The presentation frames the company’s moat around a dual-process technology base, an in-house machine build capability, and long customer programs. It highlights that customer re-qualification can take 24 months and that average program life can be 15 years or more. These are standard features of qualified component supply in automotive and electrical systems, and they can provide revenue visibility once a part is designed in.
On manufacturing, the company positions its in-house electron beam welding capability as both a technical barrier and a cost advantage, including an ability to build specialised EBW machines at about half the cost of importing them. On diffusion bonding, it highlights rapid alloy-grade development and a portfolio of 77 bimetal grades. The narrative ties these capabilities to customer lock-in through design platforms in switchgear, HVAC, and EV-related applications.
The most visible strategic step in FY26 is the Pune R&D and CCS project, established in 2026. The stated purpose is to build an assembly platform focused on PCBA and bus bar connector solutions for automotive and electrification-led applications. The logic is simple: SBCL wants to move beyond precision materials and components into integrated sub-assemblies used in EV battery systems, power distribution units, inverters, converters, and energy management applications. The company also points to proximity to the OEM ecosystem as a reason for Pune, which can shorten qualification and iteration cycles.
Geographic expansion also shows up in the formation of Shivalik Bimetals Europe SRL in Italy as a wholly owned subsidiary, designed to strengthen customer presence in European markets.

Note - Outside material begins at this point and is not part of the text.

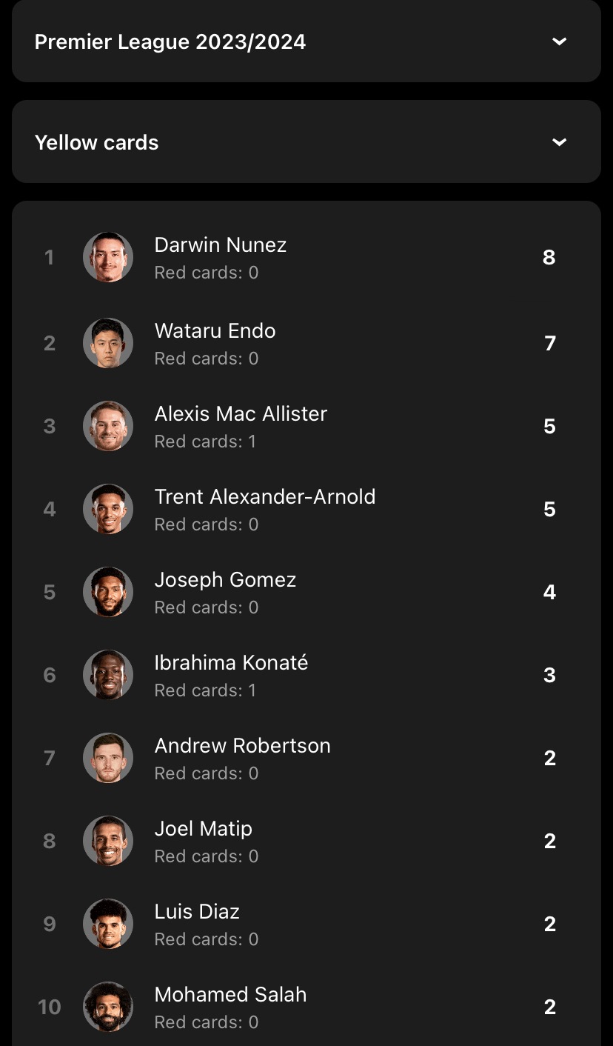The width and height of the screenshot is (613, 1046).
Task: Select Ibrahima Konaté's profile photo
Action: pyautogui.click(x=108, y=675)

The company’s long-term demand thesis is built around electrification and grid investment. It cites EV adoption tailwinds via US IRA subsidies and EU Fit-for-55, India’s smart meter rollout under the Smart Metering National Programme, energy storage requirements for low-ohmic current sensors, and increased data centre power infrastructure demand. In that framework, SBCL’s shunts address current sensing needs in EVs, smart meters, ESS packs, and industrial drives, while bimetals address thermal protection needs in switchgear and other electrical equipment.
Takeaways for investors: margin delivery, integration execution, and cash discipline
SBCL’s FY26 print is most notable for margin improvement and earnings growth, especially at the consolidated level. Consolidated EBITDA margin expanded to 22.90 percent and PAT margin to 16.79 percent, while standalone gross margin reached 49.39 percent. That suggests the company is managing mix and costs effectively even as demand shifts by region.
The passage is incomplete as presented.